> _Excerpt_
━━━━━━━━━━━━━━━━━━━━━━━━━━━━━━

Doyle Bramhall (February 17, 1949 – November 12, 2011) was an American blues singer, guitarist and drummer with deep roots in the Austin, Texas music scene.

Career 
Bramhall joined The Chessmen with Jimmie Vaughan while in high school. The group opened for Jimi Hendrix when he played Dallas. In 1969, he moved to Austin and formed Texas Storm with Jimmie Vaughan. In the 1970s, Bramhall formed The Nightcrawlers with Marc Benno, which also included Jimmie Vaughan's younger brother Stevie Ray Vaughan on guitar. While in The Nightcrawlers, Bramhall co-wrote the tune "Dirty Pool," which appeared on Stevie Ray Vaughan's debut album, Texas Flood. He would write or co-write several other songs for the younger Vaughan, such as "Life by the Drop" from SRV's The Sky Is Crying album, and he played the drums on the Vaughan Brothers only album, Family Style.

Bramhall released his debut solo record in 1994, which included appearances from the Vaughans and his own son. He also collaborated with Jennifer Warnes in the 1990s.

He is the father of singer and guitarist Doyle Bramhall II.

Death 
On November 12, 2011, Bramhall died of heart failure while asleep at his home in Alpine, Texas. He was 62. It was reported that Bramhall had been suffering from pneumonia in the days immediately preceding his death.

━━━━━━━━━━━━━━━━━━━━━━━━━━━━━━

> _Set of tasks_
1. Transcribe the Doyle Bramhall article starting at "Doyle Bramhall (February" and ending at "album, Family Style.".
2. In the Doyle Bramhall article, what band did Bramhall form with Marc Benno in the 1970s?
None of these lines have anything to do with the Doyle Bramhall article.

━━━━━━━━━━━━━━━━━━━━━━━━━━━━━━

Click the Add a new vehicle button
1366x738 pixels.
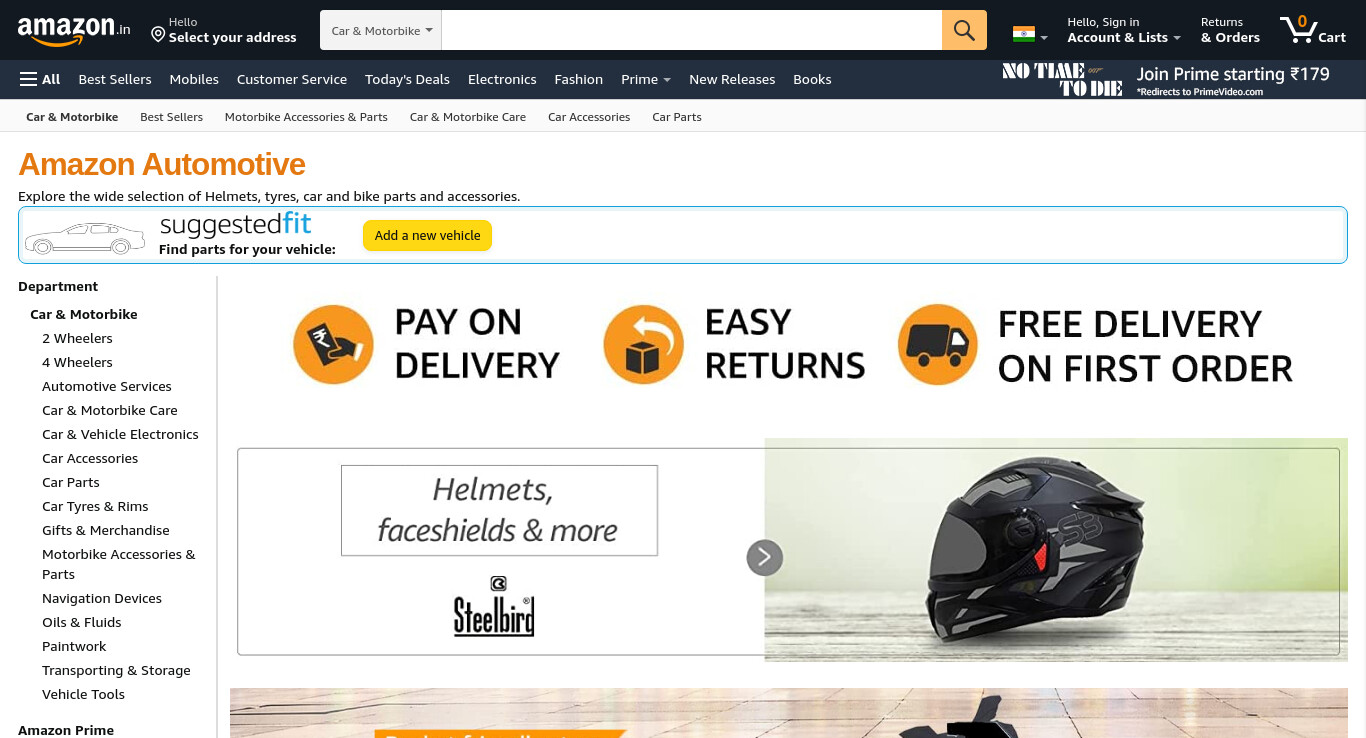pyautogui.click(x=427, y=236)
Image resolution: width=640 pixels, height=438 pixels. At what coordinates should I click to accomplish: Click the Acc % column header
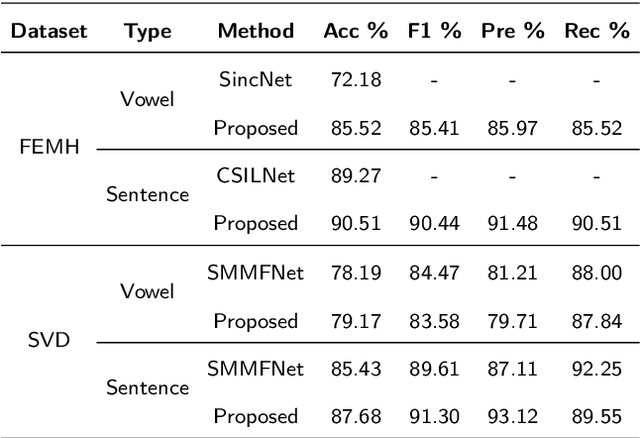[355, 31]
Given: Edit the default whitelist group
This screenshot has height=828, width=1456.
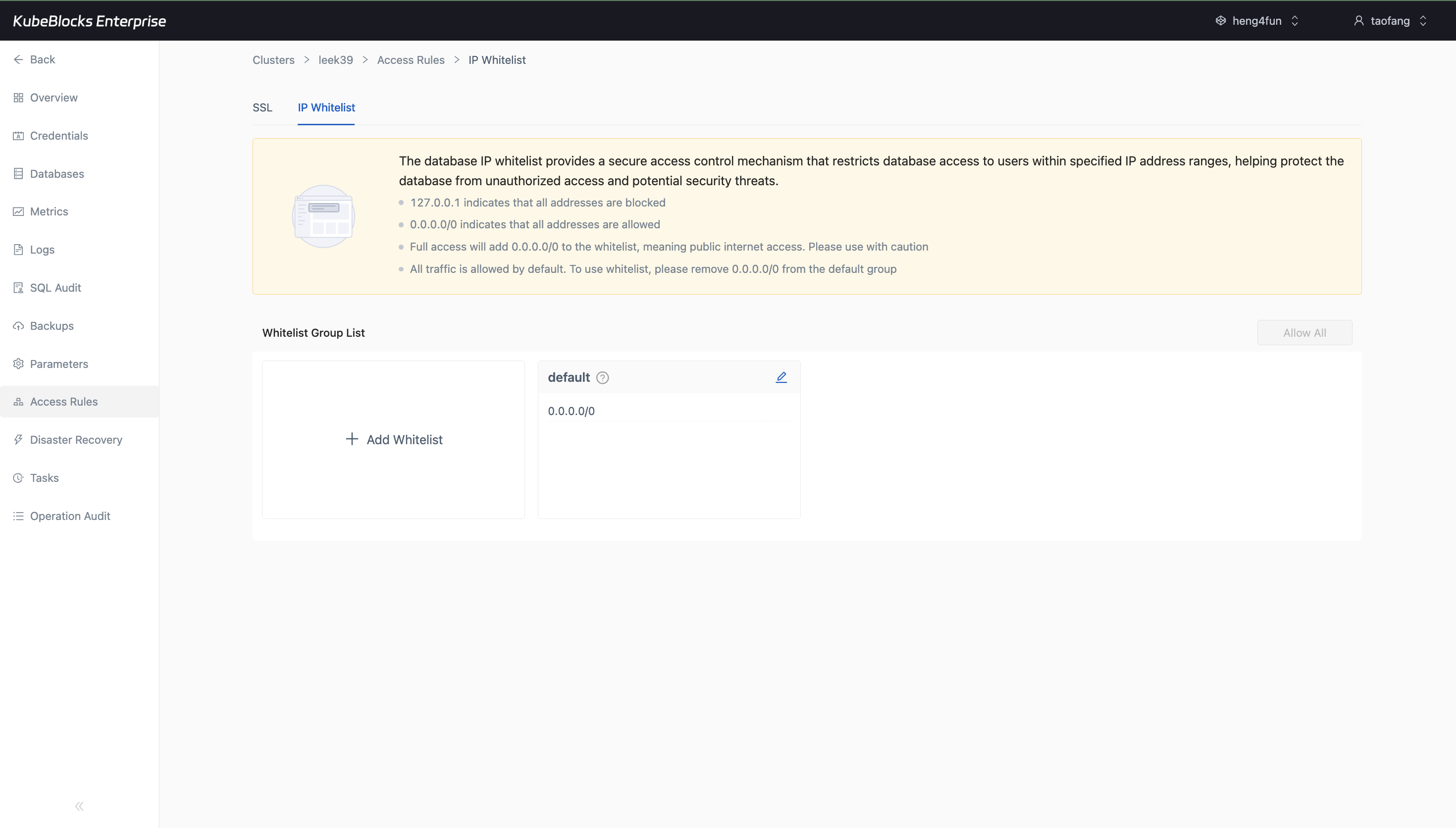Looking at the screenshot, I should [781, 376].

━━━━━━━━━━━━━━━━━━━━━━━━━━━━━━

> _Responses by task_
1.
Doyle Bramhall (February 17, 1949 – November 12, 2011) was an American blues singer, guitarist and drummer with deep roots in the Austin, Texas music scene.

Career 
Bramhall joined The Chessmen with Jimmie Vaughan while in high school. The group opened for Jimi Hendrix when he played Dallas. In 1969, he moved to Austin and formed Texas Storm with Jimmie Vaughan. In the 1970s, Bramhall formed The Nightcrawlers with Marc Benno, which also included Jimmie Vaughan's younger brother Stevie Ray Vaughan on guitar. While in The Nightcrawlers, Bramhall co-wrote the tune "Dirty Pool," which appeared on Stevie Ray Vaughan's debut album, Texas Flood. He would write or co-write several other songs for the younger Vaughan, such as "Life by the Drop" from SRV's The Sky Is Crying album, and he played the drums on the Vaughan Brothers only album, Family Style.

2. The Nightcrawlers